───── Material provided

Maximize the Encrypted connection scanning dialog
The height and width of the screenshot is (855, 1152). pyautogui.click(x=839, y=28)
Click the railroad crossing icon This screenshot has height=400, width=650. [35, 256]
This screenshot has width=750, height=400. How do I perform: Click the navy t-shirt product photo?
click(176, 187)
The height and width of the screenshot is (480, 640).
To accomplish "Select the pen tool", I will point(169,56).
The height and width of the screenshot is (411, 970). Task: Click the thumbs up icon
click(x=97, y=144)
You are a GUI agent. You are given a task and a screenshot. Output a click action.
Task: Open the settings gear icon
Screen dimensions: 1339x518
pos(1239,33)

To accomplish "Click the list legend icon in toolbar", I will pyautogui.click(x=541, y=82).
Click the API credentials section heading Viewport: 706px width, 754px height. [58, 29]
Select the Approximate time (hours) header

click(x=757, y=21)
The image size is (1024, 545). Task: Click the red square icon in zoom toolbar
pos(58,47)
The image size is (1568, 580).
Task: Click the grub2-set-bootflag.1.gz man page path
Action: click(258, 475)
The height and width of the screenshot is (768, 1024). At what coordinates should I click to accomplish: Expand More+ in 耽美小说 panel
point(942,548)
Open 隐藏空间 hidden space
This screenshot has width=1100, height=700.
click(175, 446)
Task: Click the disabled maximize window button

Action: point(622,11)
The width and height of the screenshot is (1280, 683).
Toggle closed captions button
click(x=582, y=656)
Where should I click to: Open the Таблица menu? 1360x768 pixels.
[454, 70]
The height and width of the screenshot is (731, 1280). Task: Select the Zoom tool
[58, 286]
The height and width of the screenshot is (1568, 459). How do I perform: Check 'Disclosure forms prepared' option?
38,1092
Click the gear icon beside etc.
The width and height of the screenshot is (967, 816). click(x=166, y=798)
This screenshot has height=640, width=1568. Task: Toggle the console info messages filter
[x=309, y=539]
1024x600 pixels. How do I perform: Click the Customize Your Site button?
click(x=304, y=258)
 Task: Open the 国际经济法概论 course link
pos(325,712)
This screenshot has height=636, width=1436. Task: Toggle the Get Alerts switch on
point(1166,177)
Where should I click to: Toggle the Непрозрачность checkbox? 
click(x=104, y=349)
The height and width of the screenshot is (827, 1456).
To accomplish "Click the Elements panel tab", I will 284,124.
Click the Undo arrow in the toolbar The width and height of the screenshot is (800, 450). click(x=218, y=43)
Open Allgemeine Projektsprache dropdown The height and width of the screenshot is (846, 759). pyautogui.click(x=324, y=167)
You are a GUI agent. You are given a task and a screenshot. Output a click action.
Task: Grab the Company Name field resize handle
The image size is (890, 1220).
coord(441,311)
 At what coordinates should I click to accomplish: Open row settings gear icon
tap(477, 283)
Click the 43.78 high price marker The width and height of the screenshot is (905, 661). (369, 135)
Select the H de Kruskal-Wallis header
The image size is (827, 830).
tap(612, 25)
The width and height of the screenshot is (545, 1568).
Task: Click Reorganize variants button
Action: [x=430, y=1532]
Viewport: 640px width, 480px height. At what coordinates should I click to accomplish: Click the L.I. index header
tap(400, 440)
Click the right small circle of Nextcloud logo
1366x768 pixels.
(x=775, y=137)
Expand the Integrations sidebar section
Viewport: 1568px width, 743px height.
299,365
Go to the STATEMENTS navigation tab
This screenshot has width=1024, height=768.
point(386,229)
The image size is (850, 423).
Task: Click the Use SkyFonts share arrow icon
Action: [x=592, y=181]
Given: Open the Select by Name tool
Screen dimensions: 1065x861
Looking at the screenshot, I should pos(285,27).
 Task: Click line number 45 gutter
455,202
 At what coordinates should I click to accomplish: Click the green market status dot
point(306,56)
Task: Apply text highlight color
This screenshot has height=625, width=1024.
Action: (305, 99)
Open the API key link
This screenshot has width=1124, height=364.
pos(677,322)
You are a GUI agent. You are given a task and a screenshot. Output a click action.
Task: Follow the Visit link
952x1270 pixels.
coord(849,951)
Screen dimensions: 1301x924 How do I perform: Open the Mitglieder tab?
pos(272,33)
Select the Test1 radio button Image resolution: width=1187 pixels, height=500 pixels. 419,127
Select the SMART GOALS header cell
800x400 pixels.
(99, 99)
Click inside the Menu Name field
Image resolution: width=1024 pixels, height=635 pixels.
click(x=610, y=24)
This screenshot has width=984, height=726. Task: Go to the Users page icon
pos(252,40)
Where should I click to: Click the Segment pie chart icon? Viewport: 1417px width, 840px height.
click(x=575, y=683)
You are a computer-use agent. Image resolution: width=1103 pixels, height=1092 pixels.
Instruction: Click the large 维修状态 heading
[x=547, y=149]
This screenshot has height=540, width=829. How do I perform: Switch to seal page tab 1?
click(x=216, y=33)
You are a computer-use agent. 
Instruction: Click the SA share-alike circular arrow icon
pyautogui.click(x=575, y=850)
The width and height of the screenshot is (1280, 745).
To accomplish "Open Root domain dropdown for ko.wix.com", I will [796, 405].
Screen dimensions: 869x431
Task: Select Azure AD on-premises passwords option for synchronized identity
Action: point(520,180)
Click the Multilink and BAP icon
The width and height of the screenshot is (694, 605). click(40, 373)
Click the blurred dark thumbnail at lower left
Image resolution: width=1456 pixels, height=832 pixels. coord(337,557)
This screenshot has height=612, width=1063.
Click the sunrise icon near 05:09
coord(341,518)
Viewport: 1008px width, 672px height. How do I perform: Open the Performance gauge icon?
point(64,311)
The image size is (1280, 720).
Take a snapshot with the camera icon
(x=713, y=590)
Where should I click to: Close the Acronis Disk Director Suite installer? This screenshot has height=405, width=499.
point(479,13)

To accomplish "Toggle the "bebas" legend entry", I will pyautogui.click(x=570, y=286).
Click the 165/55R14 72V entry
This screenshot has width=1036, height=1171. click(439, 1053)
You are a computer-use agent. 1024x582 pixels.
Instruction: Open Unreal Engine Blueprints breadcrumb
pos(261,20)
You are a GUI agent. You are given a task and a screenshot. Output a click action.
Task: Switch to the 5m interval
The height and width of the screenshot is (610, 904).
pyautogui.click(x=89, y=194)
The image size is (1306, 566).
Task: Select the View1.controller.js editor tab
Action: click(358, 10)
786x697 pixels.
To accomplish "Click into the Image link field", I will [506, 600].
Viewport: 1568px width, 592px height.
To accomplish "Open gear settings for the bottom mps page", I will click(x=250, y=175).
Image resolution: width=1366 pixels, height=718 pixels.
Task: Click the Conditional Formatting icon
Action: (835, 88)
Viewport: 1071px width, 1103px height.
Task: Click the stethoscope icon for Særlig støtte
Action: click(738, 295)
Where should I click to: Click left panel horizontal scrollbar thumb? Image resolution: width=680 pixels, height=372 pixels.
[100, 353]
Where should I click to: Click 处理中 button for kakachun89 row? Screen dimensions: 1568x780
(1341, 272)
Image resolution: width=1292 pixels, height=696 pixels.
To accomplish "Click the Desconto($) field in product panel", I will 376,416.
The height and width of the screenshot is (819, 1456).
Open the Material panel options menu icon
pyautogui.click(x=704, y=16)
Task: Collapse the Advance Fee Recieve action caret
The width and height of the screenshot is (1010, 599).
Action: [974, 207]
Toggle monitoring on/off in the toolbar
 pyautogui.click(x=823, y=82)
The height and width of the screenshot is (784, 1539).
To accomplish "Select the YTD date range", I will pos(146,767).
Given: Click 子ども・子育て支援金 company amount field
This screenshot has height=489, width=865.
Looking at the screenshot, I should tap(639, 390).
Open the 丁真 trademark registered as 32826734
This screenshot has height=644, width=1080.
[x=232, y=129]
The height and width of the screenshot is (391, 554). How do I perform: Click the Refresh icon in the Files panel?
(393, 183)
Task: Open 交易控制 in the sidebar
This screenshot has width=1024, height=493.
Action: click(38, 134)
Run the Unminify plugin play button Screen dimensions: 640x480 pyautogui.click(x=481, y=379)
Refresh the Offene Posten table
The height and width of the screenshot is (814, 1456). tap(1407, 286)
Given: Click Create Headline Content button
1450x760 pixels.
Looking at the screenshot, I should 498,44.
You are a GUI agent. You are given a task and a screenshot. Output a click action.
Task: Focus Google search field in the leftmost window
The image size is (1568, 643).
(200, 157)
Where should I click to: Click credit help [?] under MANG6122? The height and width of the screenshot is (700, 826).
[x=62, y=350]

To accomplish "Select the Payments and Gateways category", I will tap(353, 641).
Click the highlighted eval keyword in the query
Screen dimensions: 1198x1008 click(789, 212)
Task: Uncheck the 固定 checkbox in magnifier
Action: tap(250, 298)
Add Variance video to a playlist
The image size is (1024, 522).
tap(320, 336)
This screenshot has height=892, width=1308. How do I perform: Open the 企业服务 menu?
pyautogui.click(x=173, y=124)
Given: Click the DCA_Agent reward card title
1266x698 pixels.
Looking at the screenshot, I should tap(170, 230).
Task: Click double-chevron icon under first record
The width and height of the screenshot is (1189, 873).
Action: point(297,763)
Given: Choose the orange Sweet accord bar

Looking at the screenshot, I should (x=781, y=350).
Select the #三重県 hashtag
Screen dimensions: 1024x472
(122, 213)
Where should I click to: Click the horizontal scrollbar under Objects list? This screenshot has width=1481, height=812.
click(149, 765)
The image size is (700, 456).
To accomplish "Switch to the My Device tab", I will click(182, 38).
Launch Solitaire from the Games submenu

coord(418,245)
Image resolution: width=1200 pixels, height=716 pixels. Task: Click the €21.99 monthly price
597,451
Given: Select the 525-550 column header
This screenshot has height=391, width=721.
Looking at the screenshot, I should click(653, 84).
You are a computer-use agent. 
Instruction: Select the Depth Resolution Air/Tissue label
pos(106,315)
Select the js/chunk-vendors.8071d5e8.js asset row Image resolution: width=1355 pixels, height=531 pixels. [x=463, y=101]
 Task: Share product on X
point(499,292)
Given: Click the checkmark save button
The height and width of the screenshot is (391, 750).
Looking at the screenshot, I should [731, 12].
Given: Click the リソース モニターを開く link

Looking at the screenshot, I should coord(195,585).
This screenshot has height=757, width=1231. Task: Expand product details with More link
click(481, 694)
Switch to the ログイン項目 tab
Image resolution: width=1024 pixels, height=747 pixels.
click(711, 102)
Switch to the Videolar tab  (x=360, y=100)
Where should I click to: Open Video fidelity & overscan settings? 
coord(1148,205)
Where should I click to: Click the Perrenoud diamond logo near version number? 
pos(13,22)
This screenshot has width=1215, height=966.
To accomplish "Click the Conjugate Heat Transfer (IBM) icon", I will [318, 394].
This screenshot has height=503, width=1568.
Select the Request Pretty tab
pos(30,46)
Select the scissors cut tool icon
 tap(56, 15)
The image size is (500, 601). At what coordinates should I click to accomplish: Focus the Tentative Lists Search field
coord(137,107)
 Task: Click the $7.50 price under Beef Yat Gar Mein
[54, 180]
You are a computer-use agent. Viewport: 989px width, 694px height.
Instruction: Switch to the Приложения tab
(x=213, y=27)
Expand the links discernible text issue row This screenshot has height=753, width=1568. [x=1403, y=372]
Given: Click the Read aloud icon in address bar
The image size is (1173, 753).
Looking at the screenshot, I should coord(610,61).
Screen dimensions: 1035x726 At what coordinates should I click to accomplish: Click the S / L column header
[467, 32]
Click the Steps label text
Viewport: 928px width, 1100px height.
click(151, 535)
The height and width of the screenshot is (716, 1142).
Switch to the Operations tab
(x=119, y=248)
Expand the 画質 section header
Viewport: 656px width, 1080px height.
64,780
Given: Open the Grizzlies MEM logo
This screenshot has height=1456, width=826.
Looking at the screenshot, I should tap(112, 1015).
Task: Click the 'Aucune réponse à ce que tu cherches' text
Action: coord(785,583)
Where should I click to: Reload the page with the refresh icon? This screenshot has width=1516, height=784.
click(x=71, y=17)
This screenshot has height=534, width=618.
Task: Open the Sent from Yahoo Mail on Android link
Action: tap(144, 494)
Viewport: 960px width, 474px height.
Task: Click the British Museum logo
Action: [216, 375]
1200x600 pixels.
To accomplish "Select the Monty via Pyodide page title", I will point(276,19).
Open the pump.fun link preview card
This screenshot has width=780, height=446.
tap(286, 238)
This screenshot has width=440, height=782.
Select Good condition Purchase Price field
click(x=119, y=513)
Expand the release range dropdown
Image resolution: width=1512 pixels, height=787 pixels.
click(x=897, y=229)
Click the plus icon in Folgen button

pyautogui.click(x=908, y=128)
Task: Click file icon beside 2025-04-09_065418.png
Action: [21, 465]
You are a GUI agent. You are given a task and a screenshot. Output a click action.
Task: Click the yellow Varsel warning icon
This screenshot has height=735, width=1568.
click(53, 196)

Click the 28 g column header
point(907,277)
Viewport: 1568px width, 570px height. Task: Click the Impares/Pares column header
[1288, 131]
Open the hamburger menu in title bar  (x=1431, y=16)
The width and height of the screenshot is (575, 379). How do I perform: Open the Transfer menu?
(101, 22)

──────────

Work item:
Restate word for word only the lines above from the line containing "Click the 43.78" to the line containing "Select the H de Kruskal-Wallis header", both of them included.

Answer to this problem:
Click the 43.78 high price marker The width and height of the screenshot is (905, 661). (369, 135)
Select the H de Kruskal-Wallis header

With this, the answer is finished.